Data under study:
※ ※ ※
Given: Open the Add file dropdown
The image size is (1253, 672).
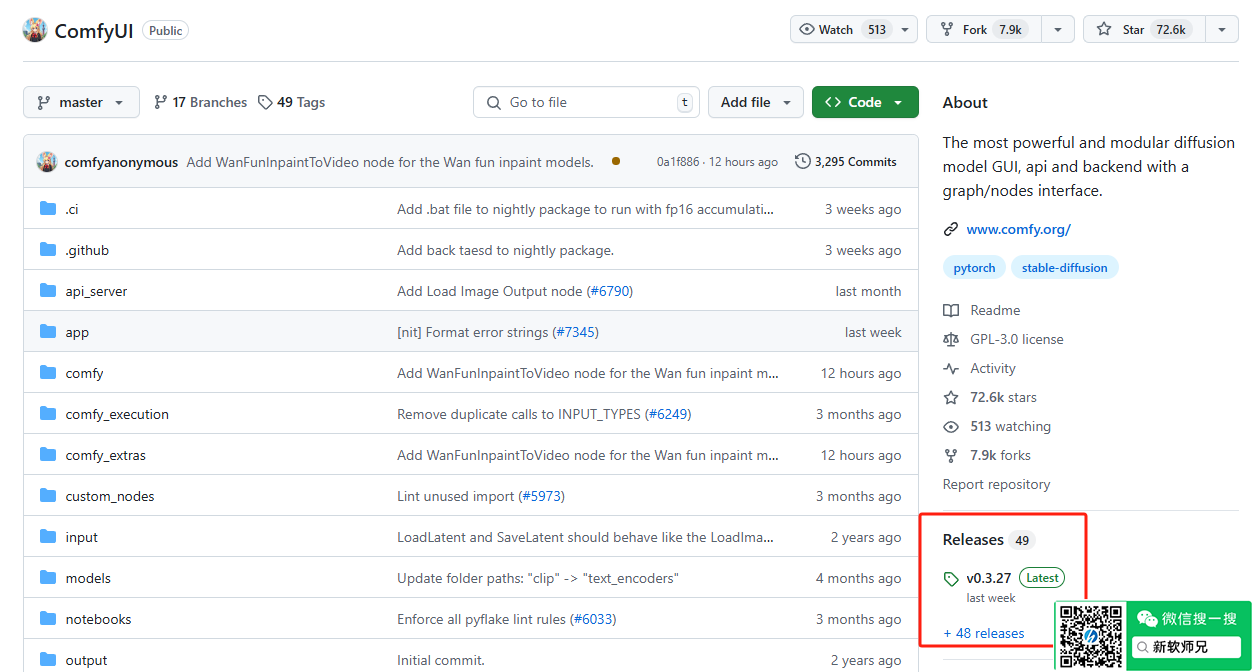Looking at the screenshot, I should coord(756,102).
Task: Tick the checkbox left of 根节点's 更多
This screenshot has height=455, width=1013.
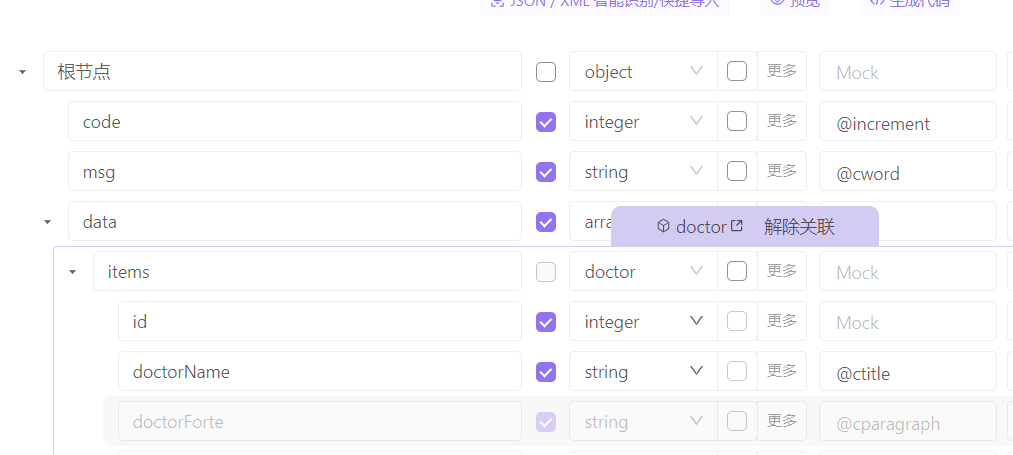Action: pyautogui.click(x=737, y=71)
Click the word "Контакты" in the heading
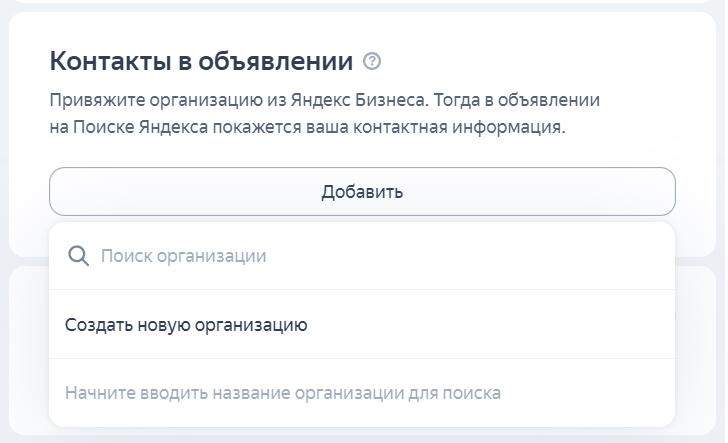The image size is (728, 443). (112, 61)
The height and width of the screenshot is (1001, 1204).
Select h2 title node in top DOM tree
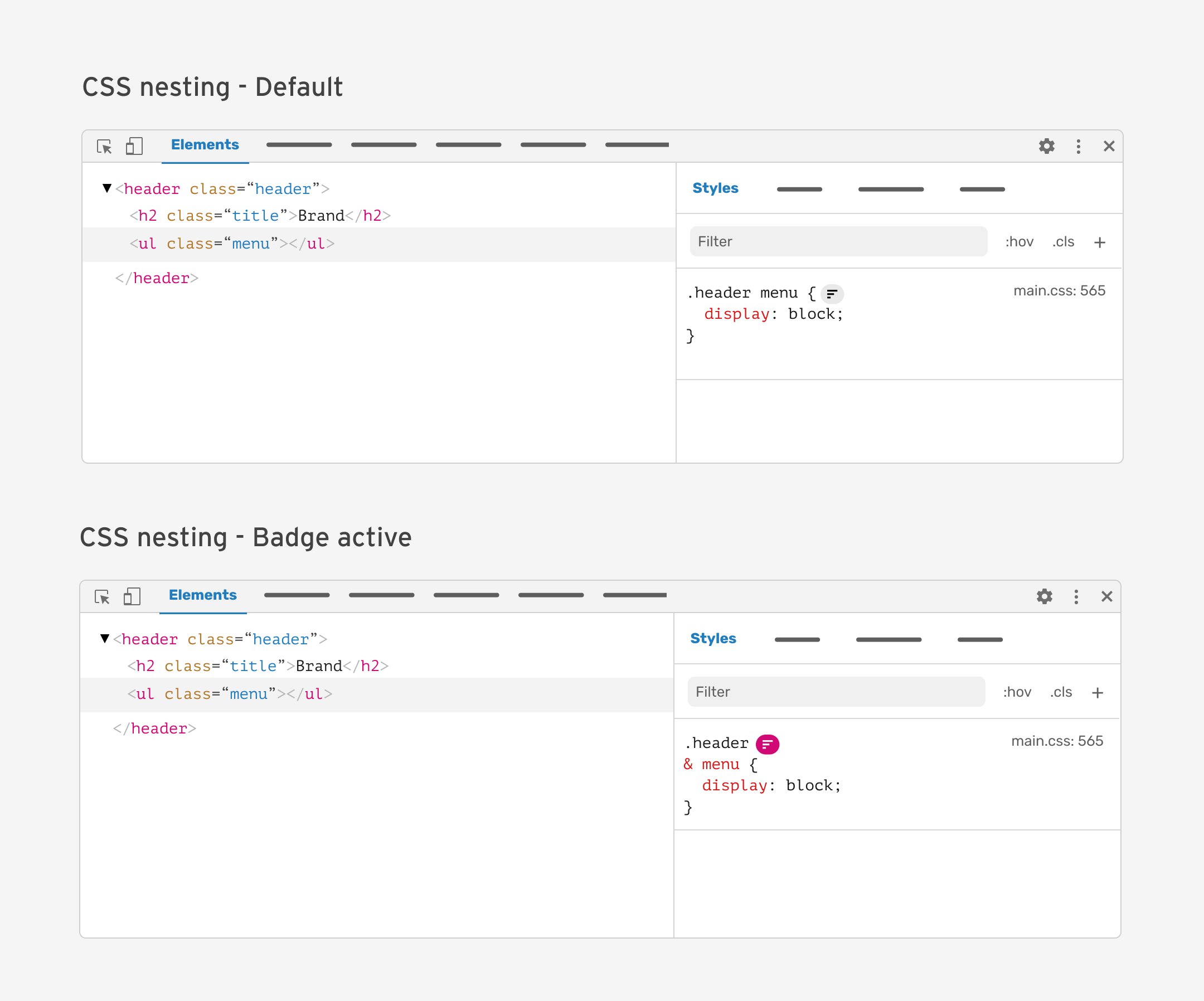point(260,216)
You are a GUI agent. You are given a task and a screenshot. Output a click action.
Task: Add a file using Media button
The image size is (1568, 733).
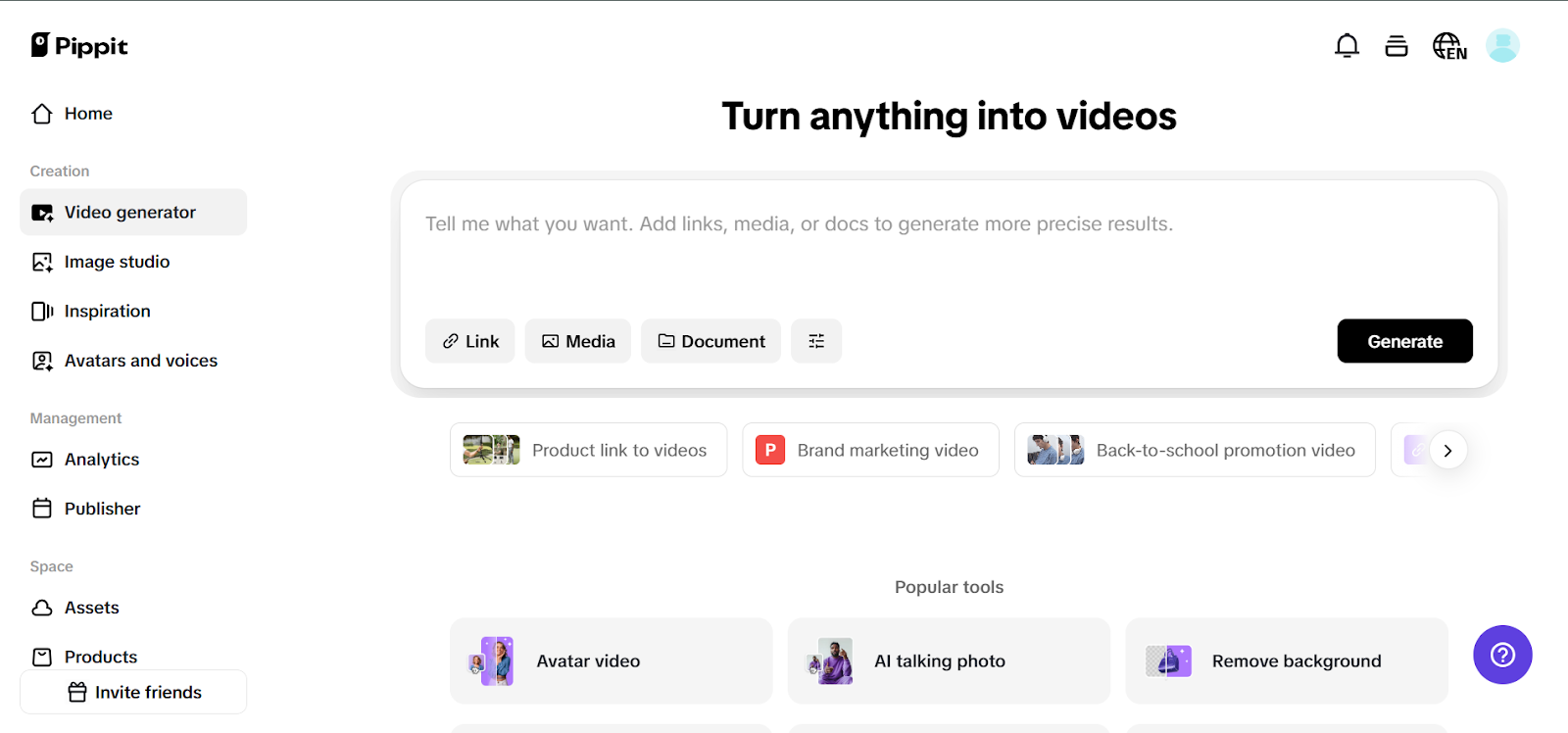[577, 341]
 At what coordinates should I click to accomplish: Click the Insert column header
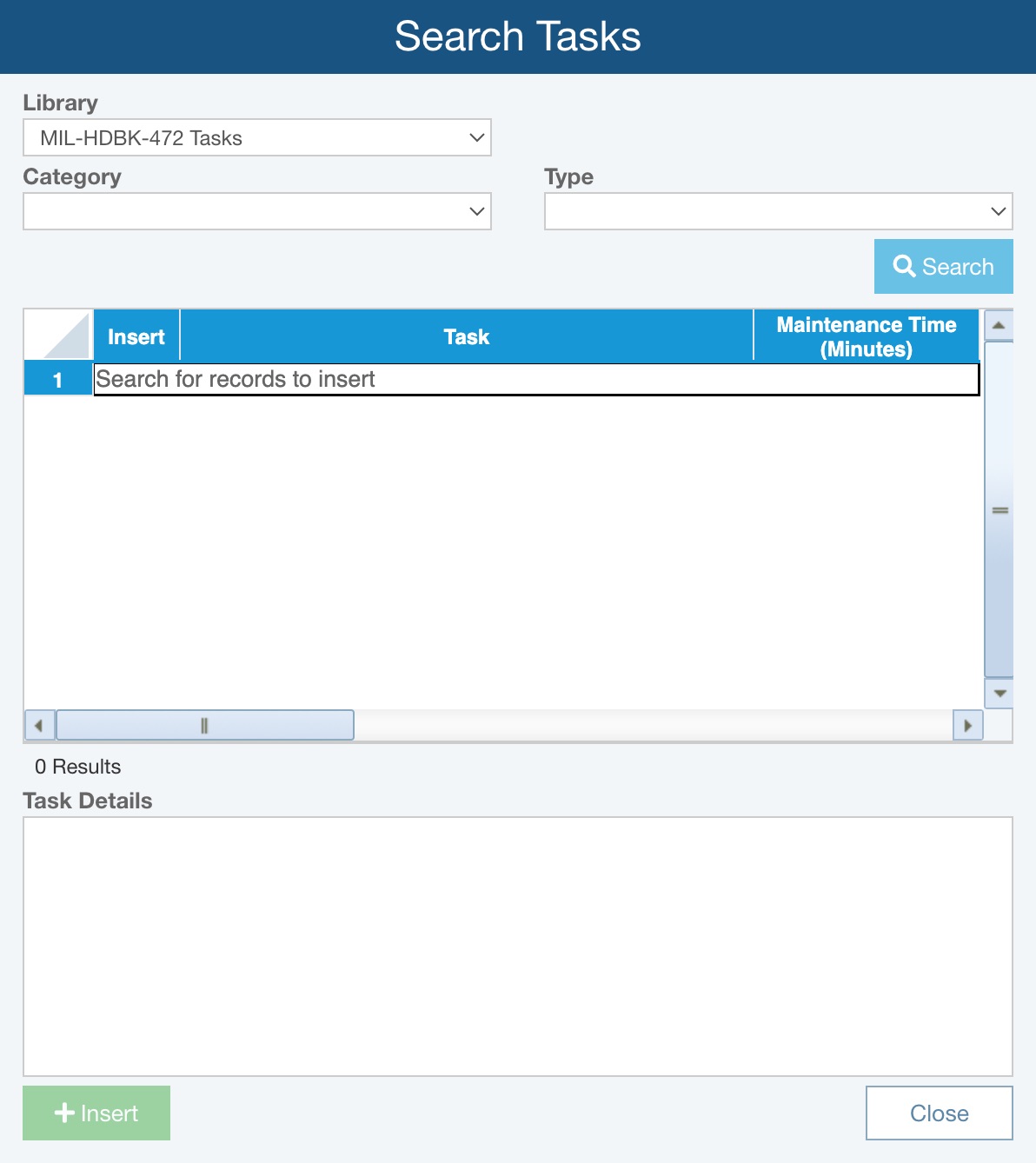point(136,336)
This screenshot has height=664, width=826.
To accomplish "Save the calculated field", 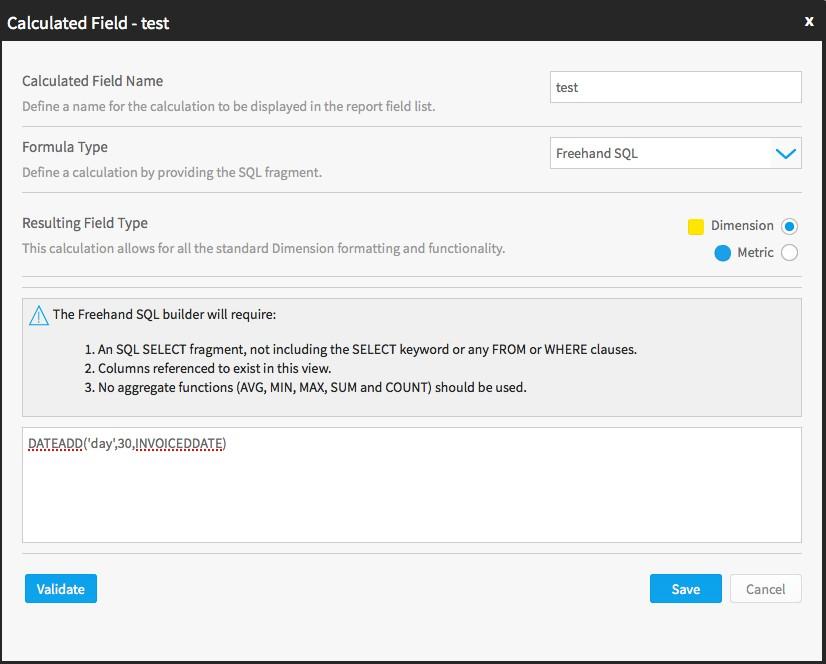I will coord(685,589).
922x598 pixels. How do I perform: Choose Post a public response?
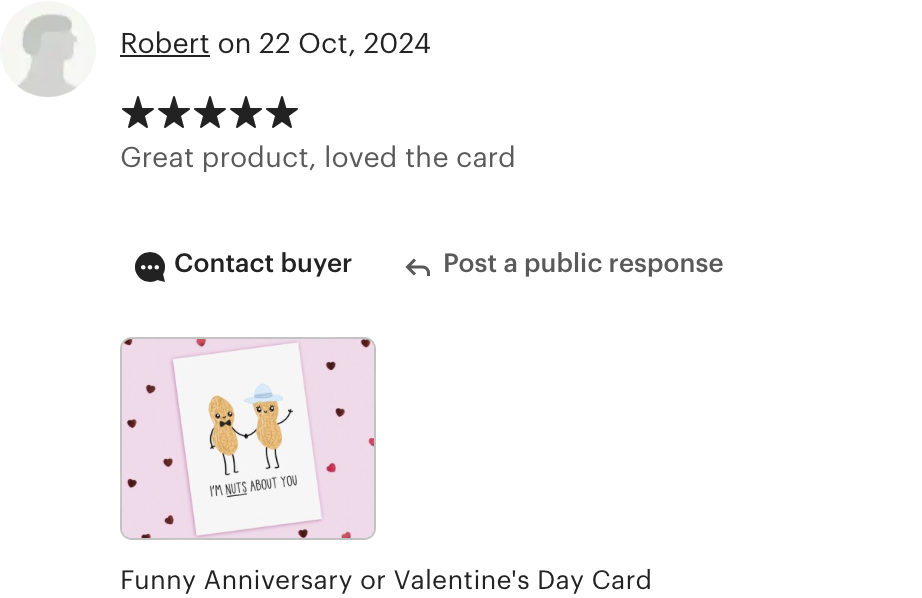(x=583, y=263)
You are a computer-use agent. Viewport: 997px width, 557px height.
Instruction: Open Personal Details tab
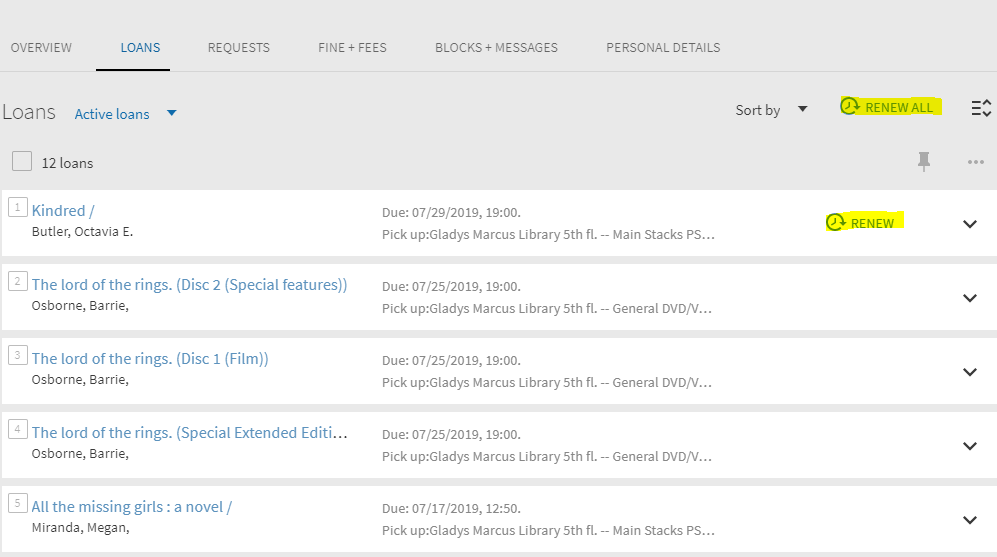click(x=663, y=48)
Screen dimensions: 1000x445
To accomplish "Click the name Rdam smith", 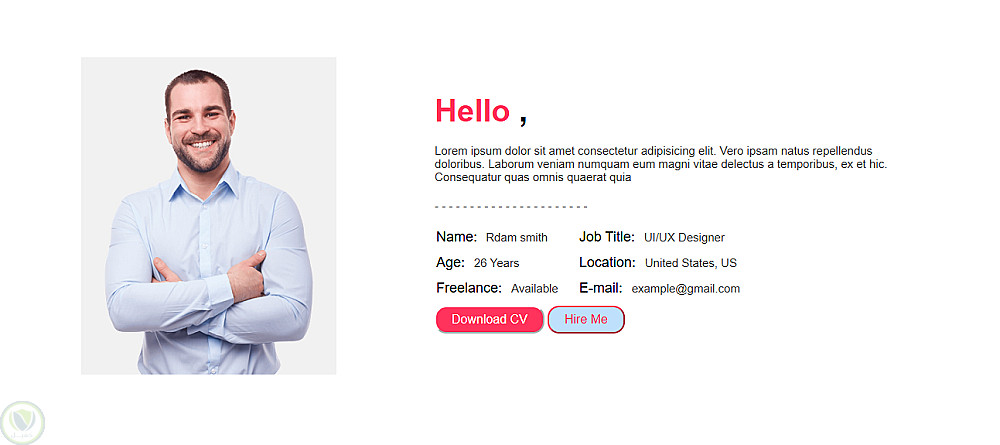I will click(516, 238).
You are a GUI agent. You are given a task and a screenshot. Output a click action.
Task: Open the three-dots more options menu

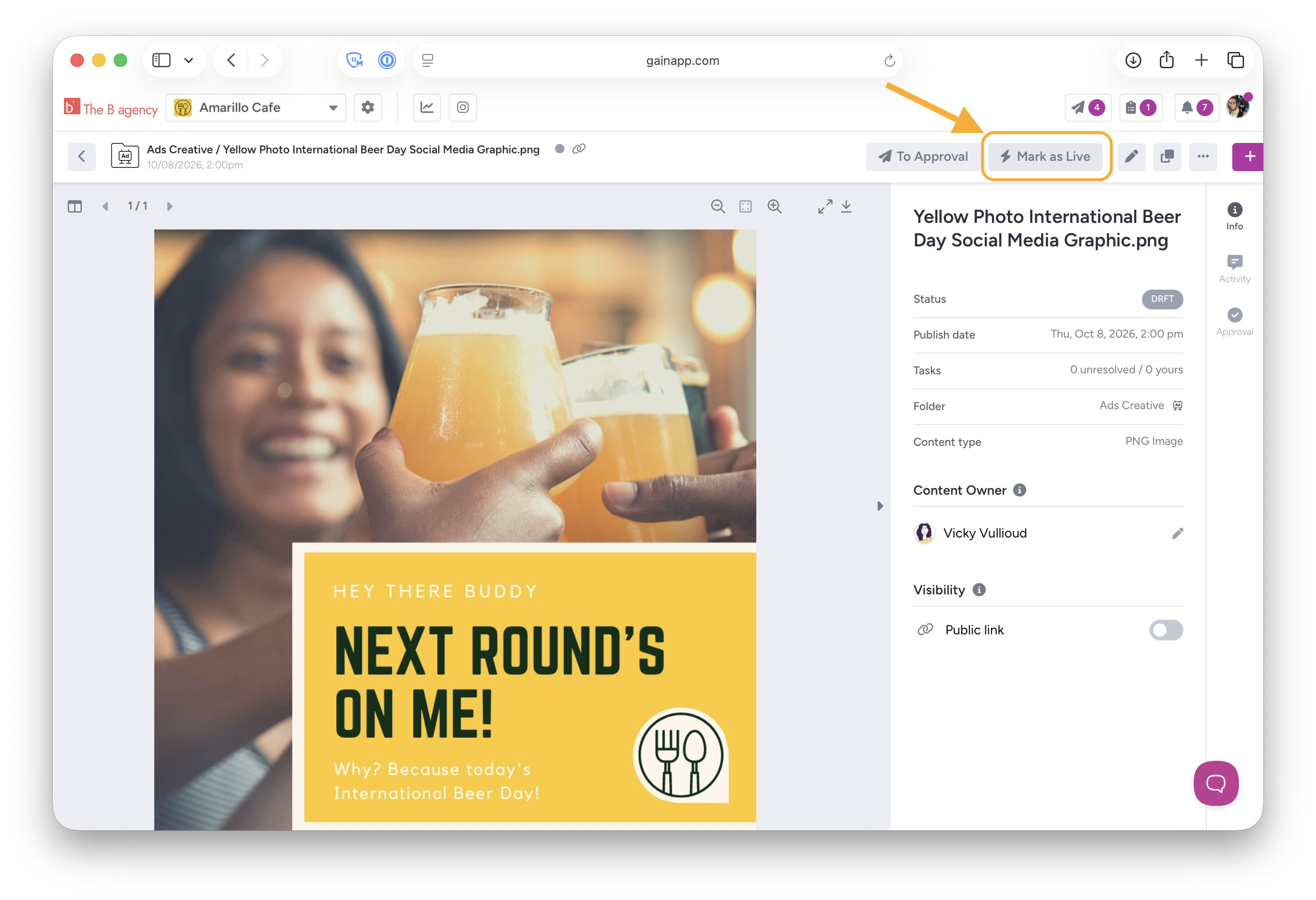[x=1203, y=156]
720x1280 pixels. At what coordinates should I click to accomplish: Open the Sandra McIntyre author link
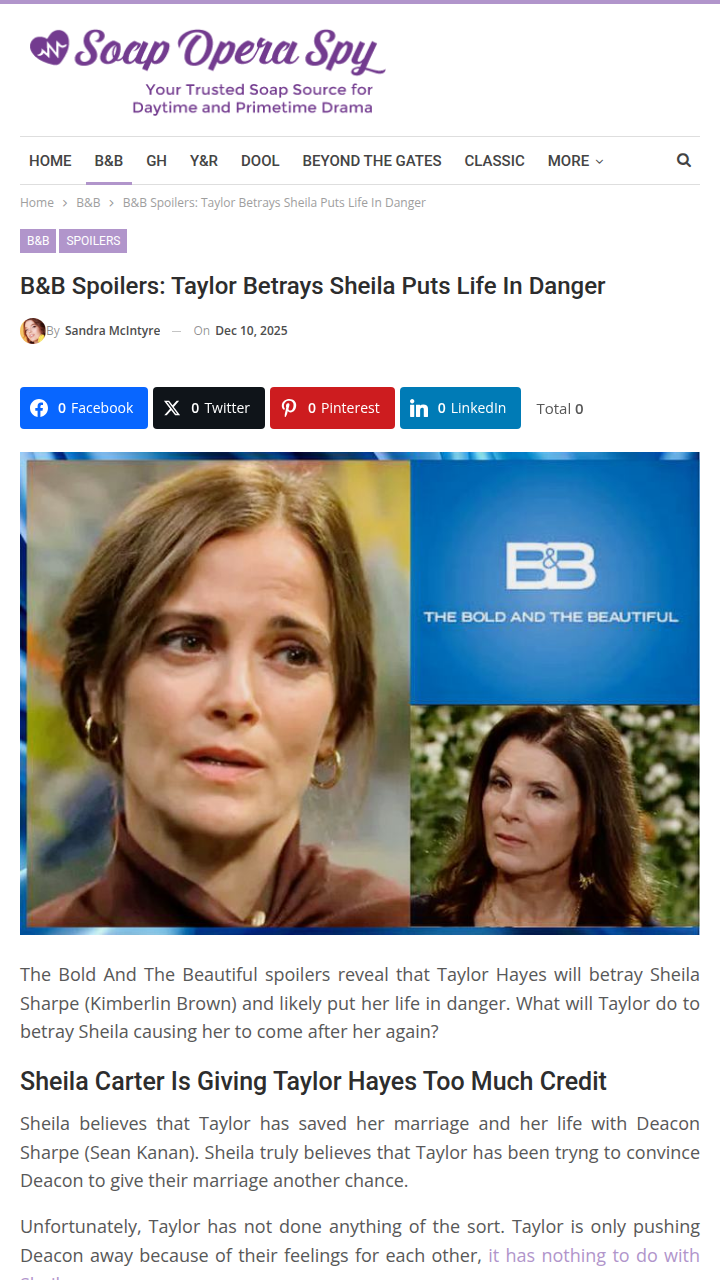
※ ※ ※
Task instructions:
Your reply should be the lines of the records from the start through the line with "This screenshot has height=664, width=826.", copied word for word, pictures omitted.

Result below:
Given: Open the Add file dropdown
The image size is (1253, 672).
Looking at the screenshot, I should coord(756,102).
Task: Tick the checkbox left of 根节点's 更多
This screenshot has height=455, width=1013.
Action: pyautogui.click(x=737, y=71)
Click the word "Контакты" in the heading
The image size is (728, 443). (112, 61)
The height and width of the screenshot is (1001, 1204).
Select h2 title node in top DOM tree
point(260,216)
You are a GUI agent. You are given a task and a screenshot. Output a click action.
Task: Add a file using Media button
The image size is (1568, 733).
[577, 341]
 At what coordinates should I click to accomplish: Click the Insert column header
point(136,336)
This screenshot has height=664, width=826.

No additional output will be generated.